Some types of dirt contain certain elements that quicken the corrosion of metals, while some just contain a lot of debris that will leave marks in the coatings of the metals in your bike thus exposing it to rust and deterioration.
This is especially for people who live near the ocean or saltwater lakes. The breeze from oceans or saltwater lakes is highly corrosive and will make your bike rust at an amazing speed. Ocean breeze carries residues of highly reactive electronegative salts like chlorine and sodium nitrates that have big adverse effects on the metals that your bike is made with.

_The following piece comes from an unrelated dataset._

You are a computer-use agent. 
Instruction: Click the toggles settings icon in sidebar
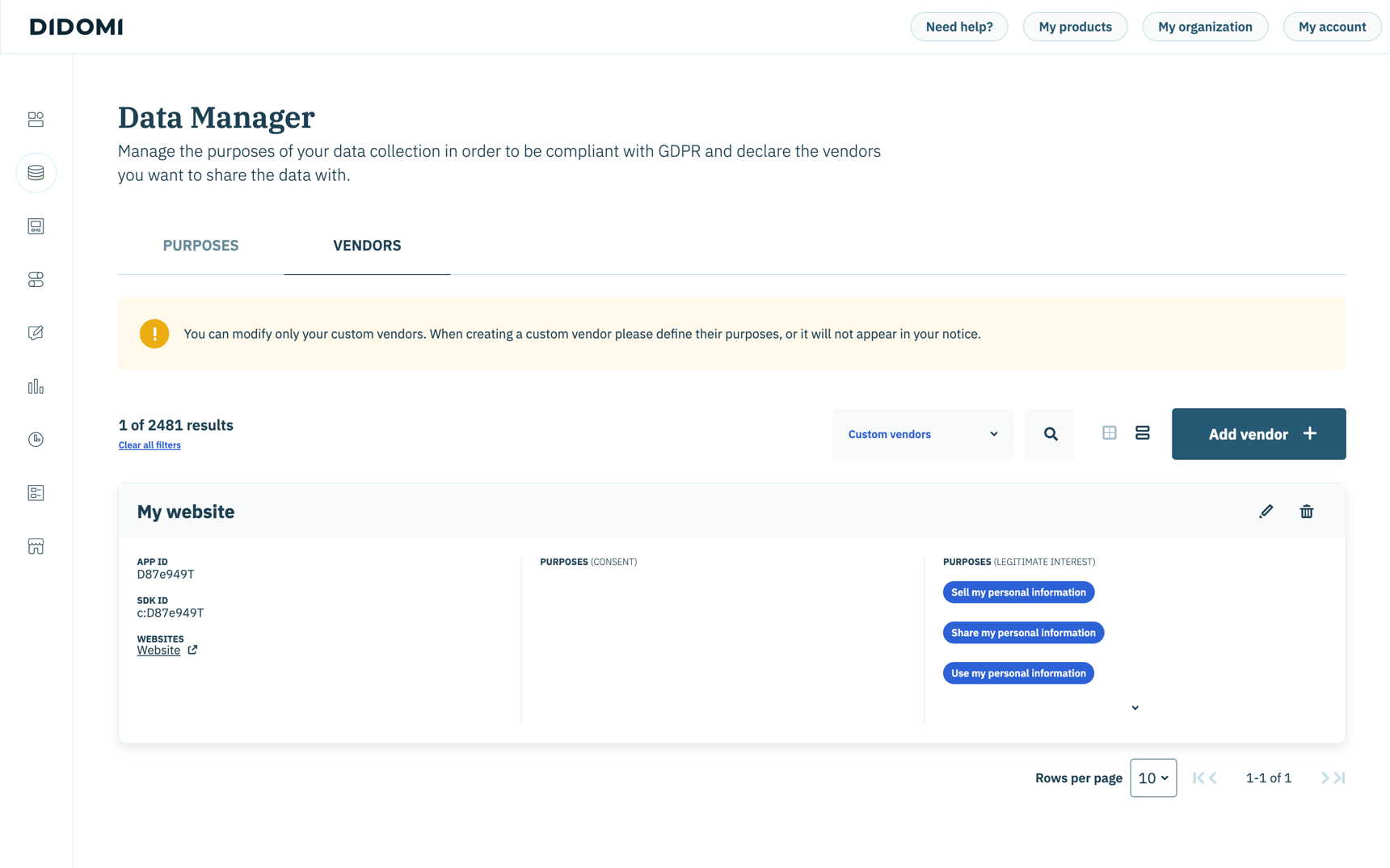coord(36,280)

Moreover, this can also mess up the grease and oils that you applied on the brakes and chains of your bike. Therefore, it is advised that you find your bike in very tight storage if you are living near the ocean or saltwater lakes.
How Do I Remove Rust From My Bike?
There are simple and ready ways you can remove rust from your bike which will not necessarily demand your pocket. They are effective when done correctly and might exacerbate the issue when messed up with. Take note of these simple remedies and be sure to remember the cautions attached to them.

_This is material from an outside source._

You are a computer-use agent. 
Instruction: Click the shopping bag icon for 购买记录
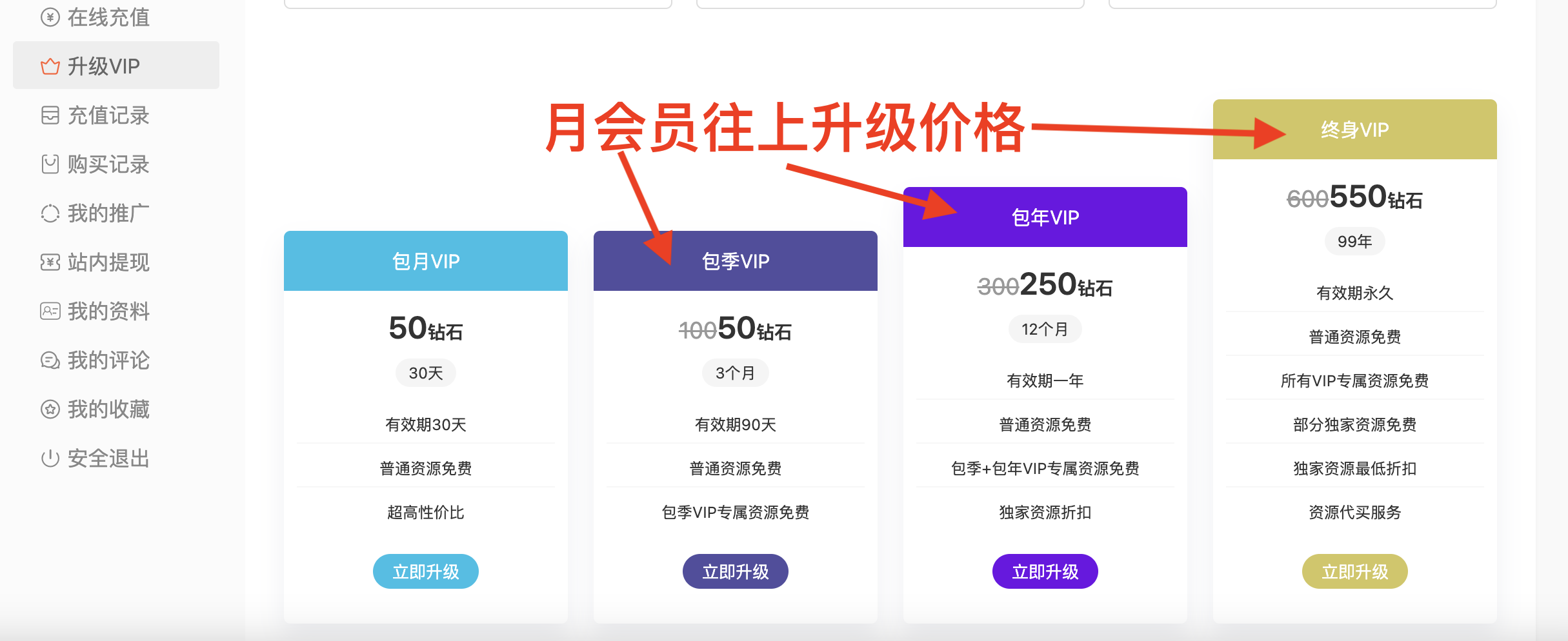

Also, since these remedies can be used independently, there is no rule forbidding you from using several of them in case the situation warrants it.

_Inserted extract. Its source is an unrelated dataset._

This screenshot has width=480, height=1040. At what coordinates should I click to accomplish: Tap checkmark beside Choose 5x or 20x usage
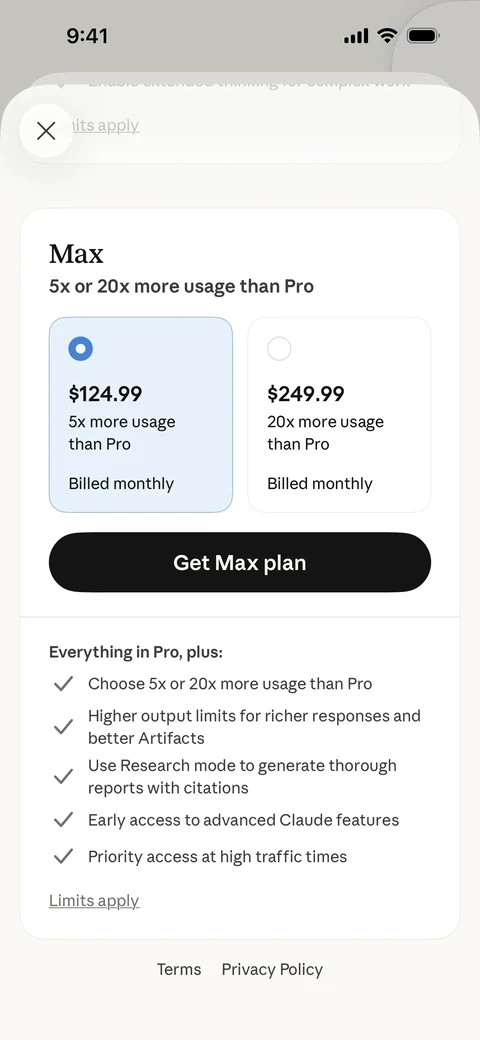point(63,684)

This is a very effective brand when it comes to general rust removal. All you need to do is to spray it on the surface where the rust is (take note, WD-40 is for surface rusts not for deep-rooted ones or chains.) and scrub gently with soapy water to wipe away the rust. While doing this, ensure that you do not scratch the surface of the metal to avoid further rust.
Use Chain Oil
As the name suggests, it is for chains and not ideal for surface rusts. Rusts in bike chains can be a little tricky, so you will need to apply a chain oil then wipe it with a soft cloth. Ensure that you do this link by link of the chain so that you can completely get the rusts off.
NOTE: dropping the oil link by link is more effective than dredging the whole chain with it.
Use Baking Soda
Baking soda is an easily accessible remedy that anyone can find near the house. It is particularly effective on surface rust and can be the best remover for you if you use it right. All you need to do is make a thick paste of baking soda and use it to scrub off the rusts on the bike and make sure to use soft towels or a toothbrush while doing this.
Use Vinegar Or Cola
These can work wonders on a rusty bike. Spray the bike with vinegar or cola and scrub off with aluminium or tin foil.
Where Can I Store My Bike?
You can store your bike in these places,
- A garage
- Under a bike cover or waterproof trampoline.
- Under the stairs.
A bike can rust within days or weeks or can even take years depending on the care you give it. Bikes are made of most metals and these metals are of varying resistance to rust and corrosion. Therefore, you must give the whole part of the bike the attention it deserves as one neglected part can spread rust to others.
Moreover, quick and immediate action is needed when you find out that your bike is rusting, because, if allowed to continue unabated, it will be very hard to recover your bike to its lost glory.